NEW WESTMINSTER — In creating a children’s book about their grandmother’s life, cousins Lara Okihiro and Janis Bridger have uncovered their family’s prewar life in New Westminster, B.C. But while digging through archives, directories, photographs, documents, and family files, and with the help of their parents, aunts and uncles, second cousins, and their great uncle, Isi Nakazawa, the cousins also uncovered an incredible story of resilience and community from Japanese Canadians in New Westminster and their family’s part in that story.
Rediscovering a 40-year-old newspaper article written by their grandfather, they learned about how community members organized in an attempt to keep families together, avoid detention in Hastings Park, and prepare for their uncertain future in the chaotic months and weeks leading up to their forced removal in 1942.
These discoveries led to Okihiro and Bridger working with staff from the New Westminster Museum to craft an official proclamation honouring the history of Japanese Canadians in the city. Proclamations are ceremonial documents issued and signed by a city’s mayor to honour, celebrate, or create awareness about a significant issue. With New Westminster’s city council and residents in attendance, Mayor Jonathan Coté read that proclamation on May 9.
“May 2022 marks the 80th anniversary of which Japanese Canadians were forcefully removed from the City of New Westminster, had their belongings, homes, and businesses confiscated, and were incarcerated at internment and work camps,” read Mayor Coté. “The city of New Westminster endorsed the removal of Japanese Canadians, the institution of internment camps, the termination of Japanese employment in the City and restriction of their land or business ownership.”
For Okihiro and Bridger, the dining room table in their grandparents’ Toronto home was where they heard bits and pieces of stories about prewar life and the internment.
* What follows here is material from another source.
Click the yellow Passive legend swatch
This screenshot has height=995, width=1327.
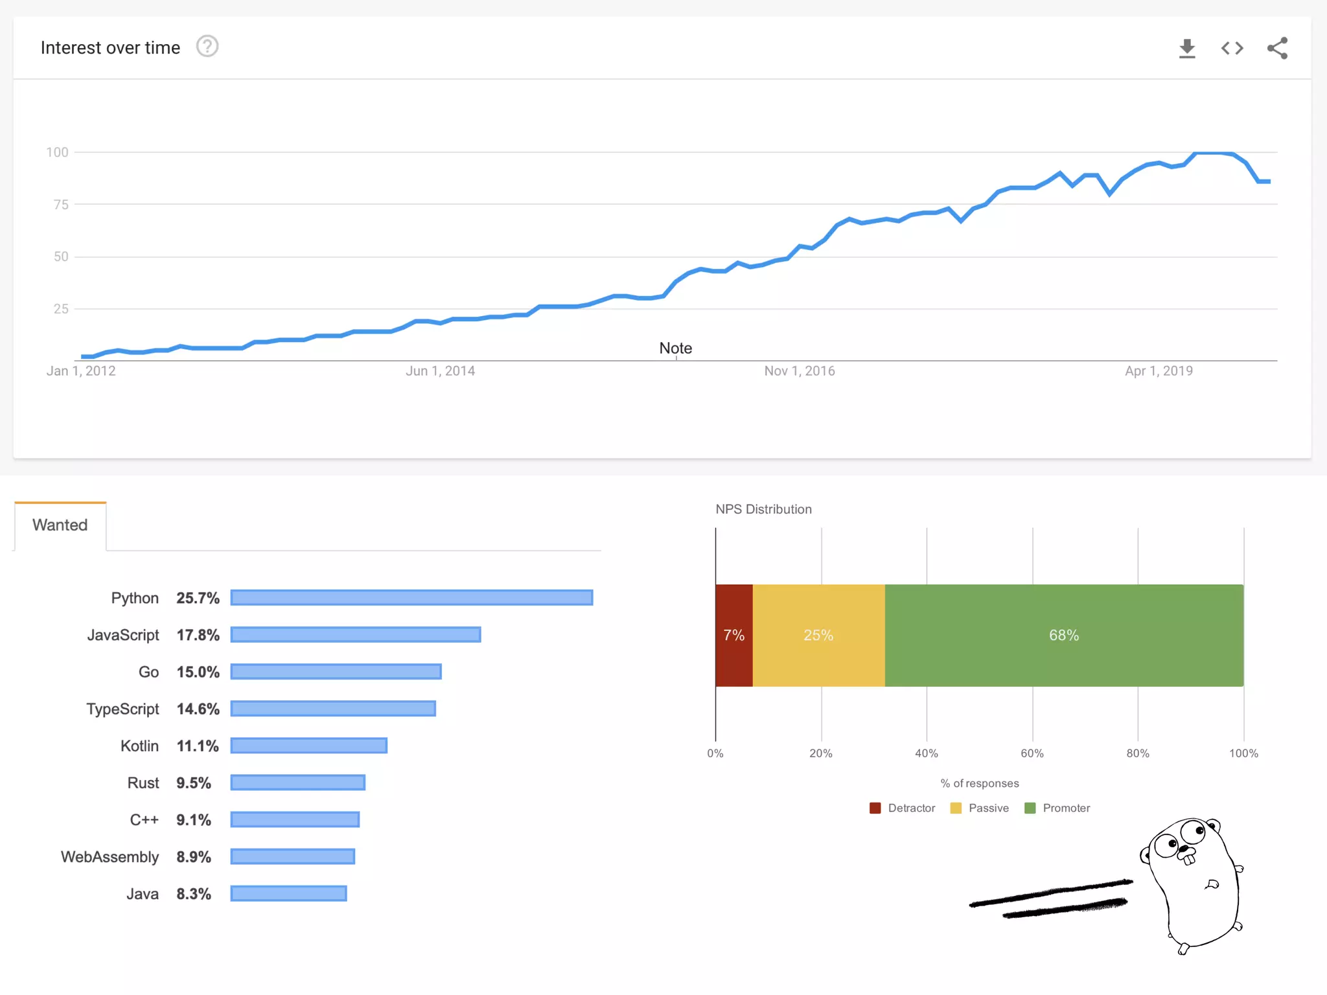tap(956, 808)
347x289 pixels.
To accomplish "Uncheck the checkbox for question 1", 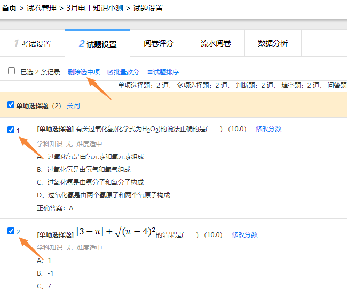I will pyautogui.click(x=11, y=130).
Growing up close to their grandmother, Hisa, they remember hearing stories of Sapperton, Marpole, Lulu Island, and years spent in Kaslo, but a lot of their grandfather Koichiro’s life remained a mystery. For Bridger, growing up on the West Coast, opportunities to ask her grandparents questions were even rarer.
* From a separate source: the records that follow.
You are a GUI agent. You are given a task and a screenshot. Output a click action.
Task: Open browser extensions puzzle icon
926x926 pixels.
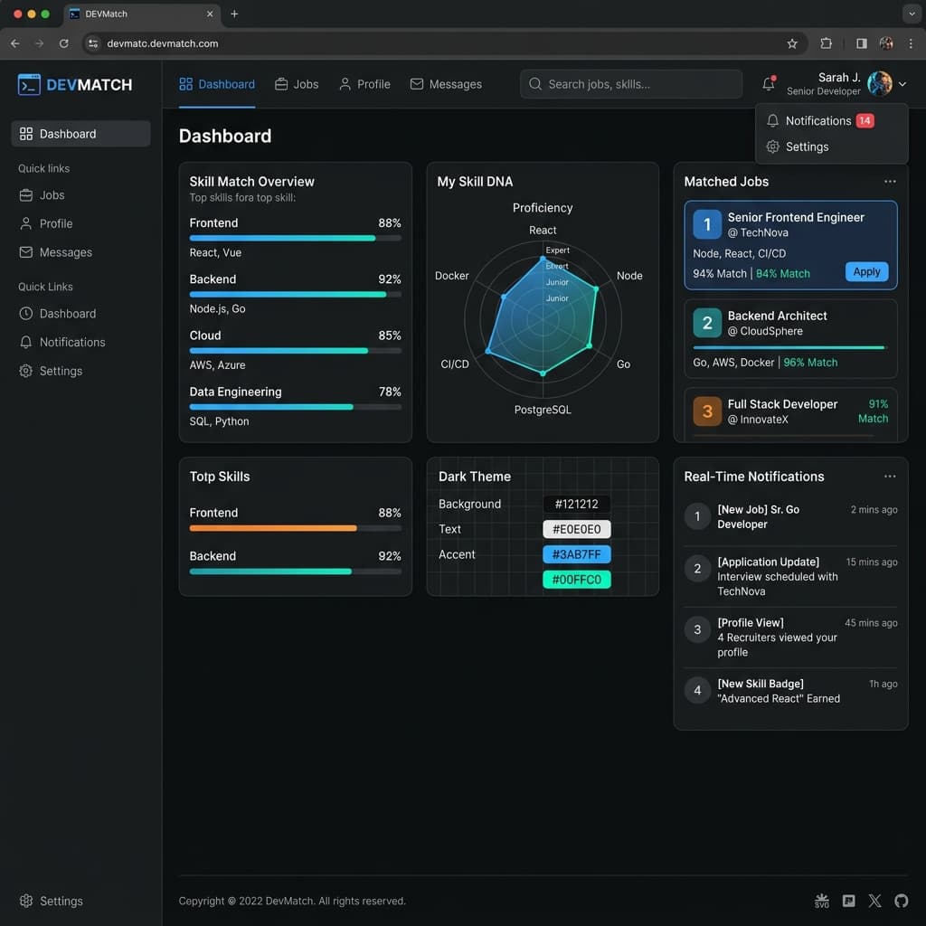(x=827, y=43)
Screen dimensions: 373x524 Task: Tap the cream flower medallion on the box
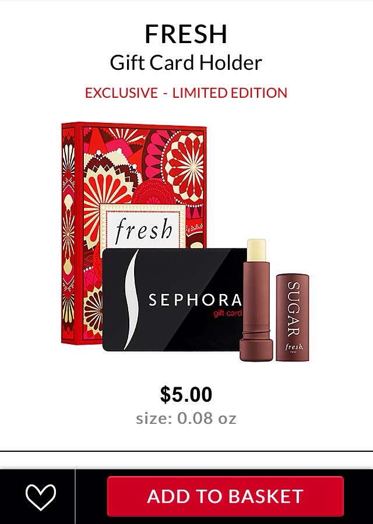coord(184,167)
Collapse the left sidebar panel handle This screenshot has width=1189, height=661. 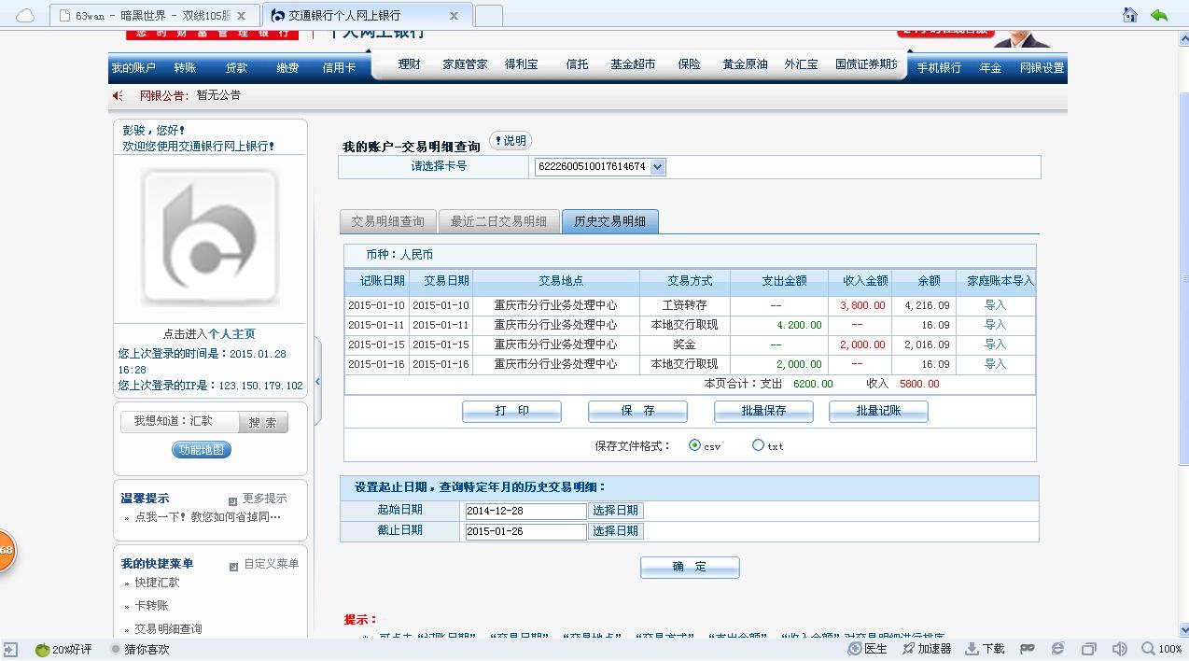[x=317, y=382]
“When I did visit Toronto, the dining room table became the place where tidbits of family history were told, but I never really understood, and I didn’t ask. It was not something readily talked about, and I regret not asking those questions,” Bridger tells Nikkei Voice in an interview.
The typical response from their grandparents and great aunt, Jeanne, Hisa’s sister who lived in Burnaby, to questions about the internment was a wave of the hand and the phrase, shouganai, “it can’t be helped.”
But when Hisa passed away three years ago, the cousins realized many questions were left unanswered, and they missed the opportunity to hear these stories firsthand. So, Bridger and Okihiro teamed up to explore their family’s roots. A cross-country venture, Okihiro is a writer and former lecturer at the University of Toronto, currently completing a book on dispossession, collecting, and hoarders in Japanese Canadian literature, and Bridger is a teacher-librarian in New Westminster.
“After our grandmother passed away, I think Janis and I felt more of the urgency to do something and put our history together,” Okihiro tells Nikkei Voice.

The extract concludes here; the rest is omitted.